_Tâche demandée 1_. Relevez tous les médias (émissions, chaînes de télévision ou sites) nommés dans l'extrait ci-dessous sur la couverture médiatique contrariée.

_Extrait cité_.
┄┄┄┄┄┄┄┄┄┄
UNE COUVERTURE MÉDIATIQUE CONTRARIÉE


De nombreux journalistes ont déclaré avoir été empêchés d'accéder sur la zone de conflit où 2500 gendarmes ont été déployés. Plusieurs d'entre eux ont dû ruser pour déjouer les blocus de la gendarmerie. Et certains ont même mis en scène ces face-à-face avec les forces de l'ordre. A l'image du reporter de Quotidien (TMC), qui a "joué au chat et à la souris" avec les gendarmes, comme on peut le voir dans un extrait diffusé sur le plateau. Mine amusée, Jade Lindgaard, qui a couvert les premiers jours d'opérations pour Mediapart, rapporte qu'elle n'a pas vécu ce type d'expérience. "Avec mon collègue, on est arrivé quelques jours avant le lancement des opérations, raconte cette habituée des lieux.  Mais on a décidé dès le début de se placer physiquement du côté des zadistes (...) du côté des personnes attaquées." Les gendarmes ont-ils écarté des journalistes ? "Je pense que c'est vrai que les gendarmes ne voulaient pas de journalistes, et c'est vrai que certains qui arrivaient sur certains axes routiers contrôlés par le gendarmerie ont été refoulés mais moi je venais du sud de la ZAD où il était tout à fait possible de se déplacer". Et qu'en est-il pour Nicolas de la Casinière, journaliste rédacteur, qui couvrait cette actualité pour le site Reporterre ? "Je n'ai pas vécu de barrage de gendarmes, se souvient-il. Mais j'ai été contrôlé plusieurs fois  comme si j'étais le premier des terroristes, à regarder plusieurs fois sous la trappe de la roue de secours si je ne transportais pas des objets prohibés, donc le traitement a été plus serré que d'ordinaire." Et il précise qu'il a rencontré moins de difficulté que ses confrères, reporters d'images.
┄┄┄┄┄┄┄┄┄┄
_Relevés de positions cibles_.
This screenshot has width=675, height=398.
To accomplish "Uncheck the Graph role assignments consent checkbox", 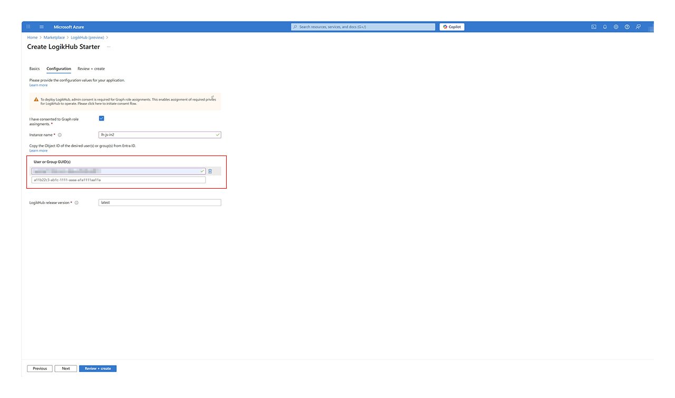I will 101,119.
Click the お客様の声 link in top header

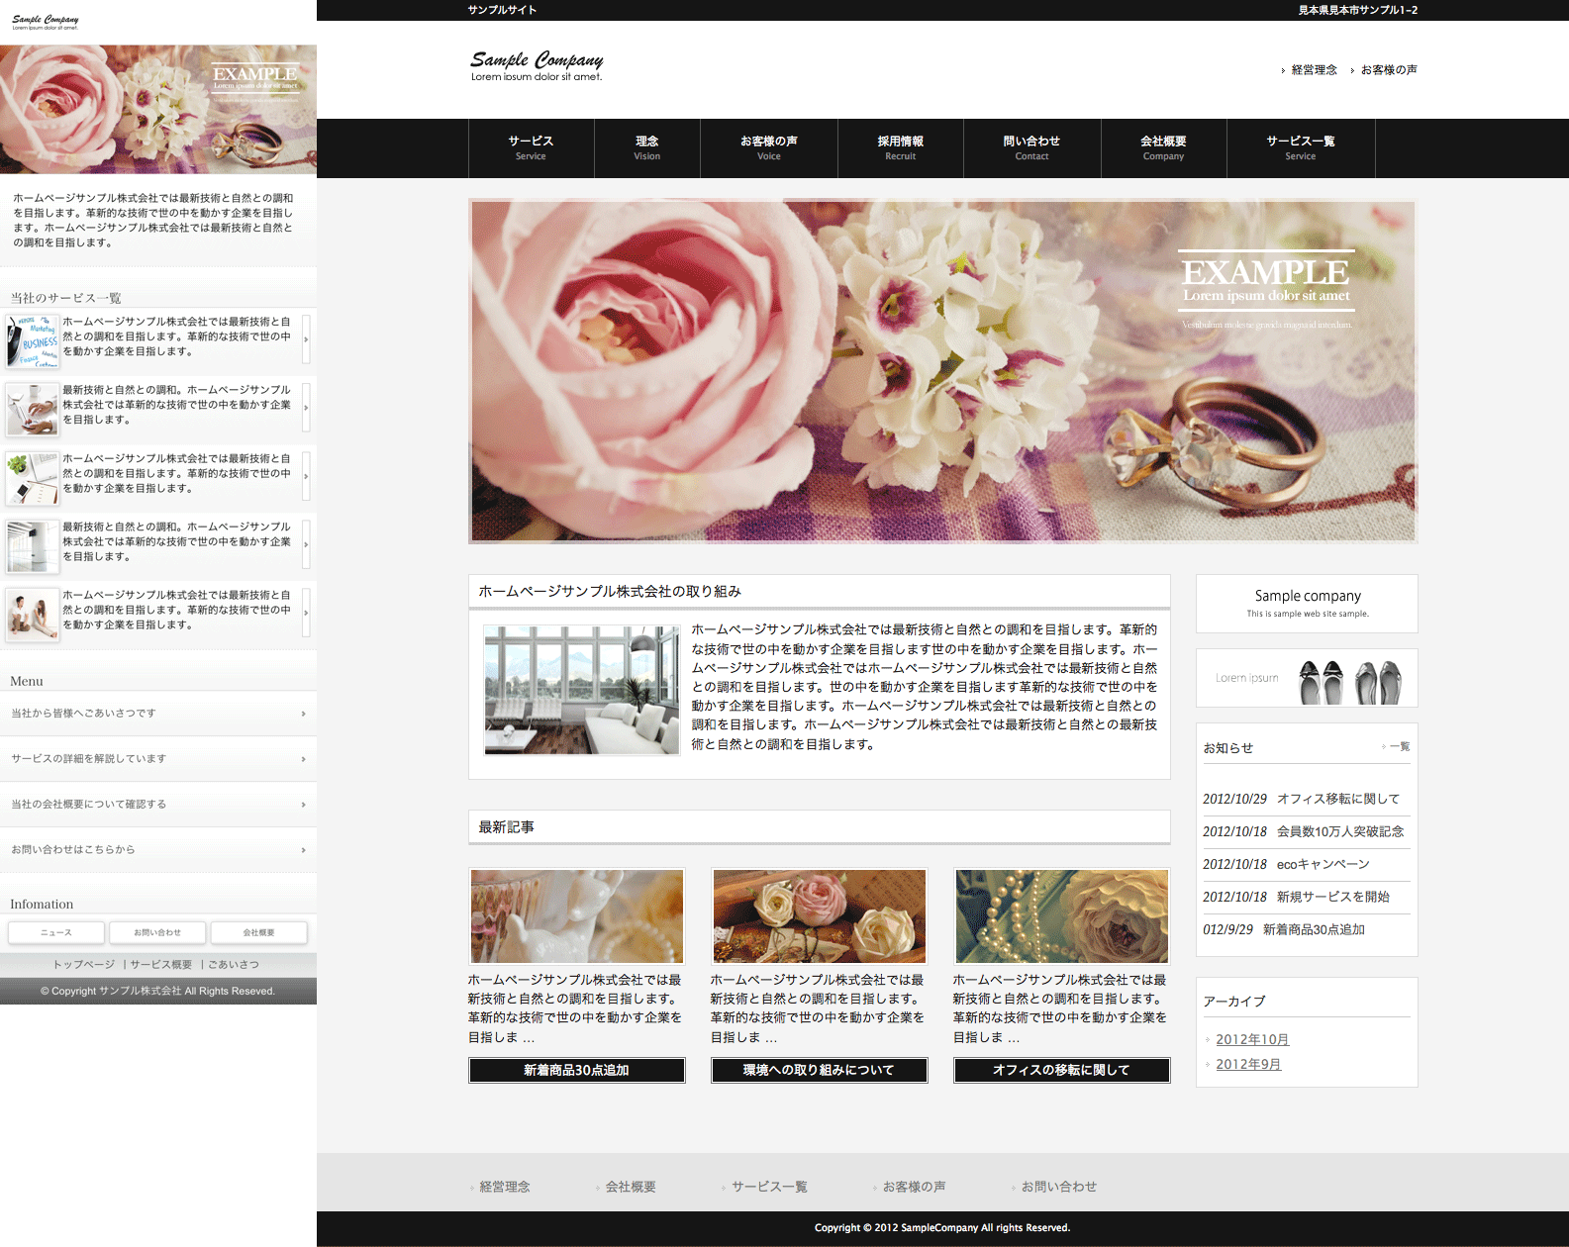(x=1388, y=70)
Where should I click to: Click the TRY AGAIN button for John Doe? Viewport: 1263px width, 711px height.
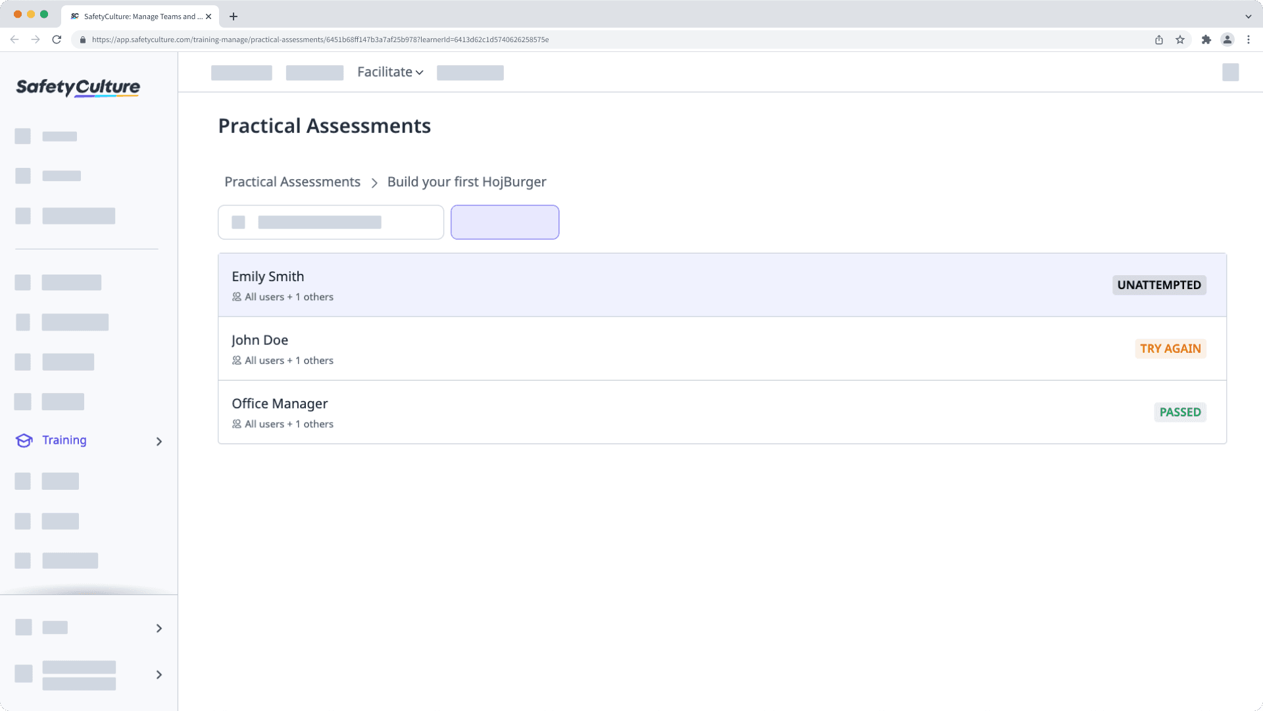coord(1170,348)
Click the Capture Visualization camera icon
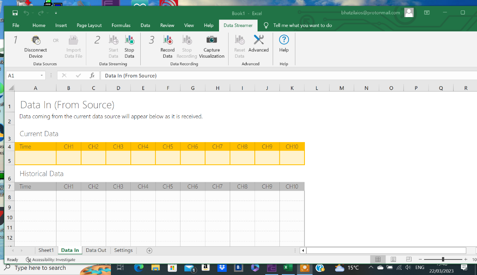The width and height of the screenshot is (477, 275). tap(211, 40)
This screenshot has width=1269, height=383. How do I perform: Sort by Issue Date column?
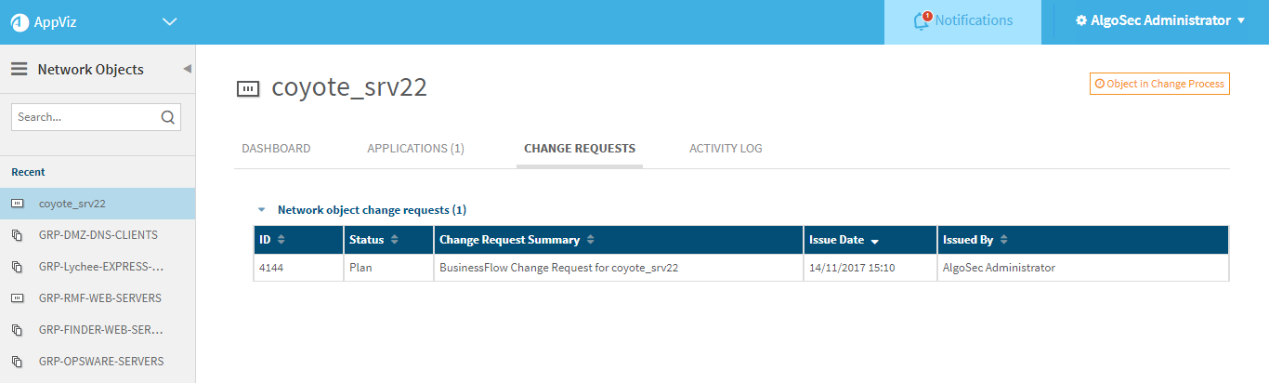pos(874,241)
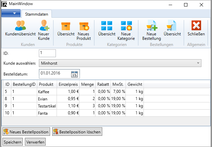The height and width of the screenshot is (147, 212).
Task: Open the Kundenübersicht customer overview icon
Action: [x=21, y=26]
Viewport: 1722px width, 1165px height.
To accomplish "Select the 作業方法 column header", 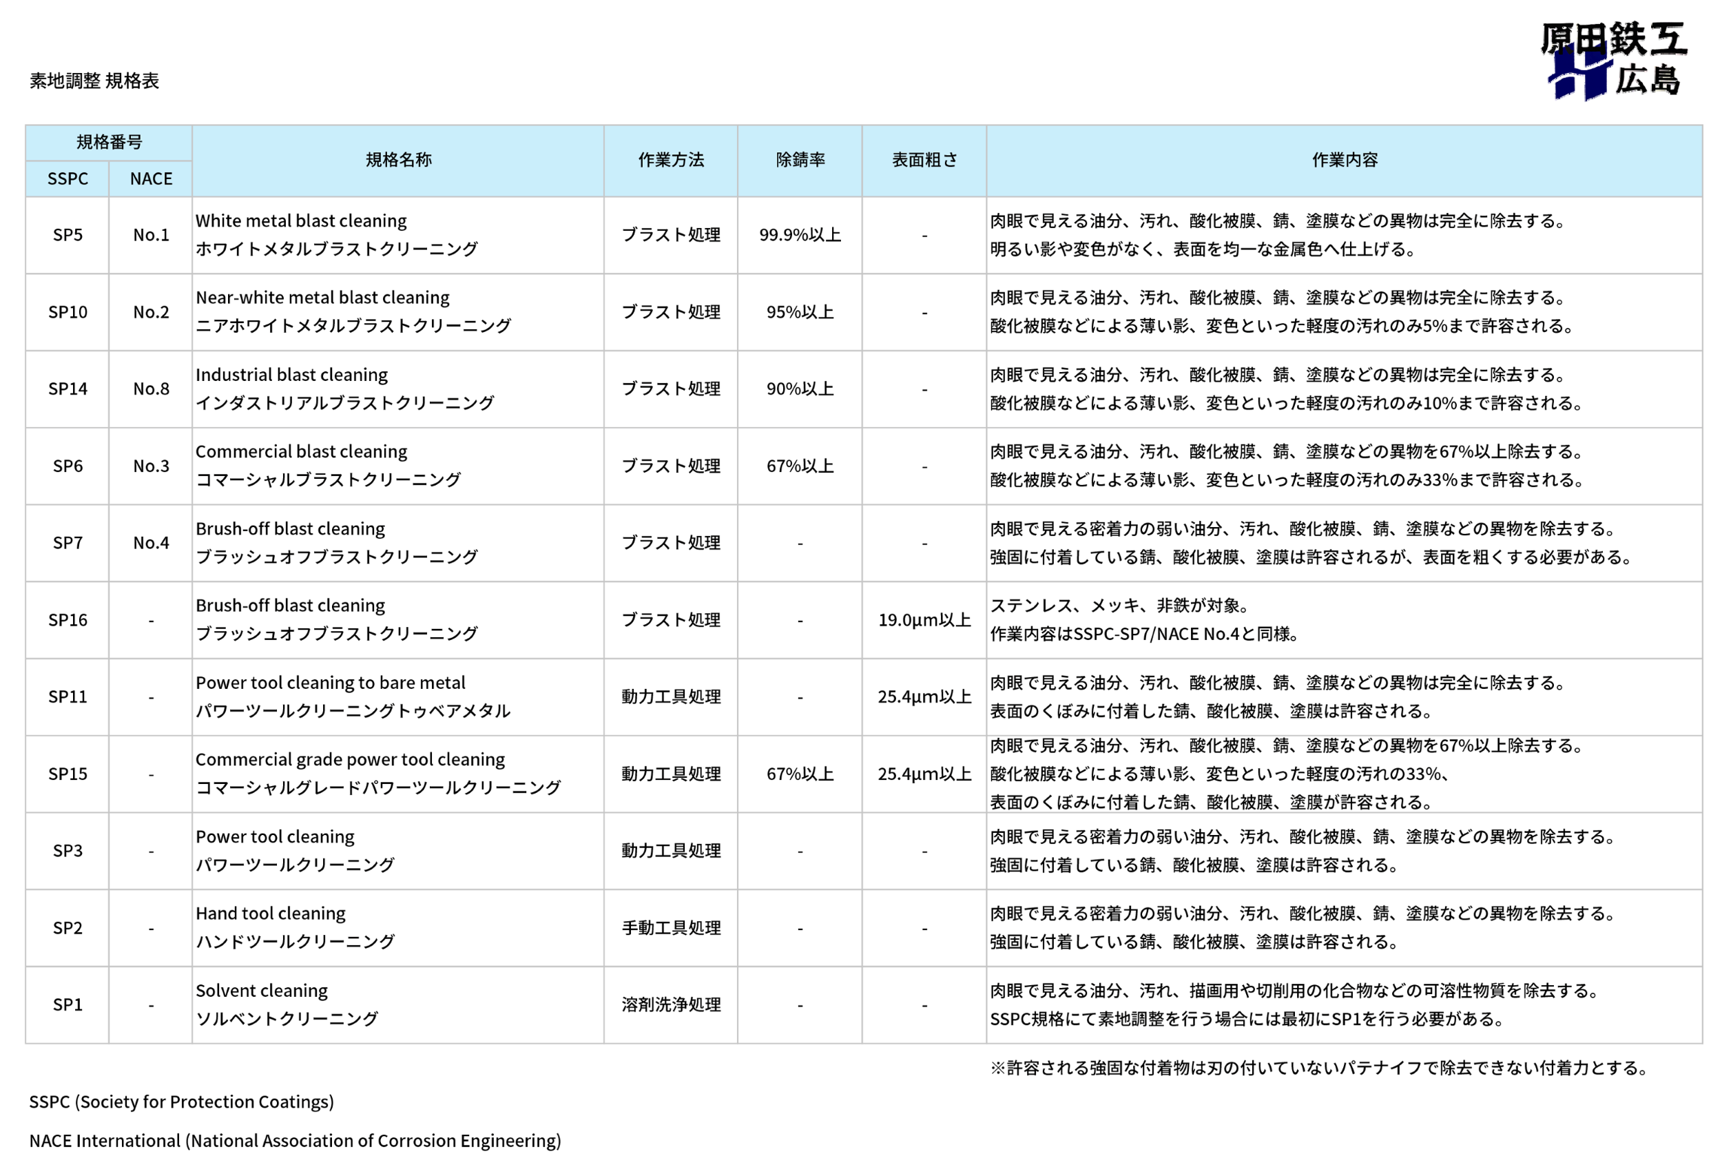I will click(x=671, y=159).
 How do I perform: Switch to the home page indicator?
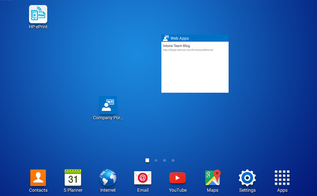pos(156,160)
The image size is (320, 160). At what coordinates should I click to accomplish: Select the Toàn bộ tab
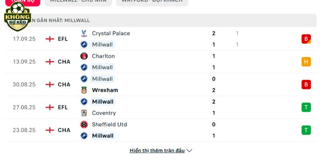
┄┄┄┄┄┄┄┄┄┄
_Tâche demandée 2_. Repérez dans la liste ci-dessus chaque ligne qui contient le mot "Viewport", puis recopiez-la intégralement.

_Solution rédigée 1_.
- Quotidien
- TMC
- Mediapart
- Reporterre

_Solution rédigée 2_.
Where should I click to: Click the TRY AGAIN button for John Doe? Viewport: 1263px width, 711px height.
Viewport: 1722px width, 1165px height.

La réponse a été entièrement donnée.